Firms that serve corporate clients are no strangers to flat-fee and other non-hourly billing strategies. But more consumer and small business attorneys are finding that client-friendly pricing can be lawyer-friendly as well.
Would you buy a refrigerator from a salesman who told you, “We don’t have a fixed price, and you won’t know what the price is until it’s installed in your house, and you’re legally liable to pay for it.”
Perhaps that sounds ridiculous at first blush. But James Calloway, director of the Management Assistance Program at the Oklahoma Bar Association, draws an analogy to the way legal services are typically priced. “That [scenario] is what, to many clients, the hourly fee sounds like,” says Calloway, co-author of Winning Alternatives to the Billable Hour: Strategies that Work, published by the American Bar Association.
Among the shakeups in the legal market in the wake of the Great Recession has been a trend toward corporate in-house counsel demanding more value from their law firms.
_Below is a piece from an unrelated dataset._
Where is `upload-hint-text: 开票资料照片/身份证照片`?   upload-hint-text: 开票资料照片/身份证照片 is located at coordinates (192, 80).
The Association of Corporate Counsel in 2012 even began a “Value Challenge” that tracks and rewards firms who deliver the biggest bang for the buck. Alongside that new push have been growing requests for alternatives to the hourly billing method that has been the gold standard in the legal world for decades.
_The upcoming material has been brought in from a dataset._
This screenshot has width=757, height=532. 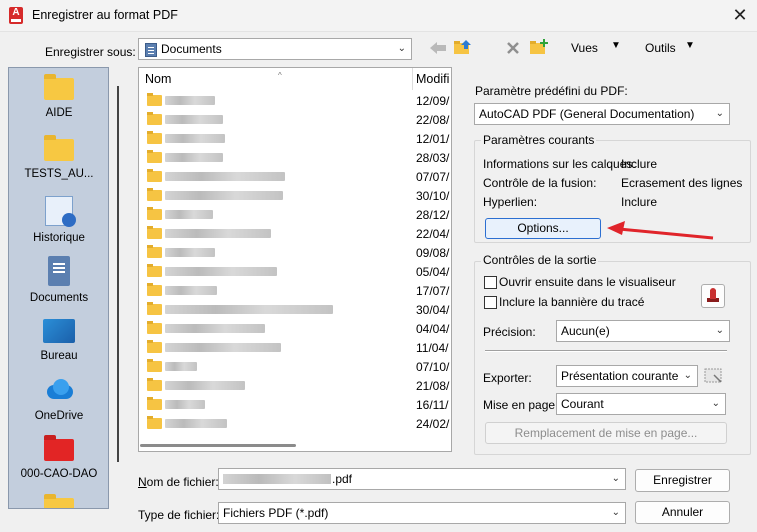 What do you see at coordinates (295, 120) in the screenshot?
I see `list-item: 22/08/` at bounding box center [295, 120].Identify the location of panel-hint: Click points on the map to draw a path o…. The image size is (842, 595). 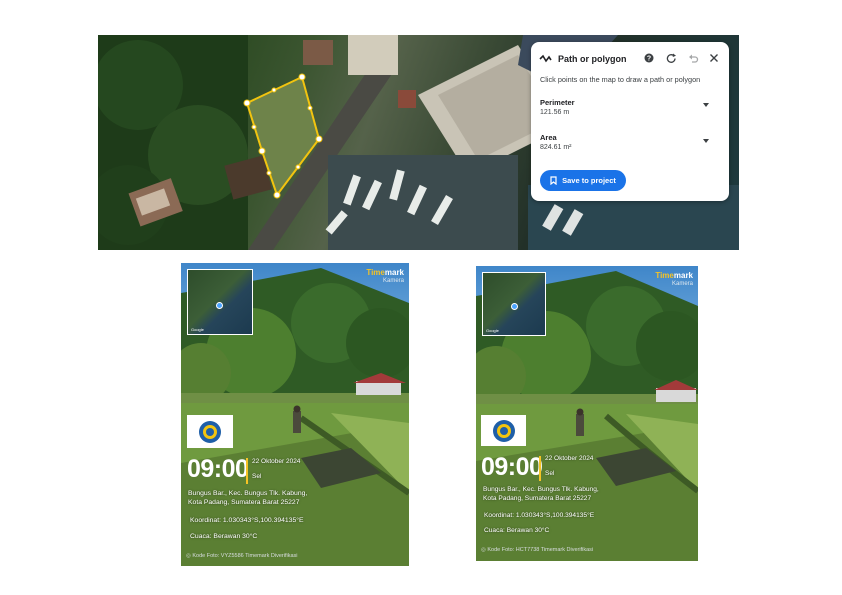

And those requests are not limited to major corporations — small businesses and even consumers want to know upfront how much a given matter will cost them, at least within a modest dollar range. While flat fee and other non-hourly arrangements have been commonplace in cut-and-dried legal areas like tax and estate planning, they’re becoming more common across the practice areas of “Main Street” firms and attorneys.
Hourly pricing creates too much of a black box to suit most consumers …
“Law firms have to behave differently from the way they have traditionally,” Calloway says. “The business community, spurred by the events of 2008-2009, is trying to hold the line on outside counsel fees. For people who are living paycheck-to-paycheck – or middle-class people who need a lawyer even though it’s challenging to afford one – there’s an attraction to giving them a fixed fee they can count on.”
Hourly pricing creates too much of a black box to suit most consumers, says Patrick Lamb of Valorem Law Group in Chicago, the author of the recently releasedAlternative Fees for Litigators and their Clients (American Bar Association, 2014). “Even if you quote by the hour, how many hours it’s going to take is always an unknown,” he says. “If you buy a house, your broker’s fee is fixed, and in those cases, most of the time, the lawyer’s fee is fixed. But as you start getting into less pure commodity, form-filling-out kind of work, a lot fewer people are willing to provide fixed pricing.”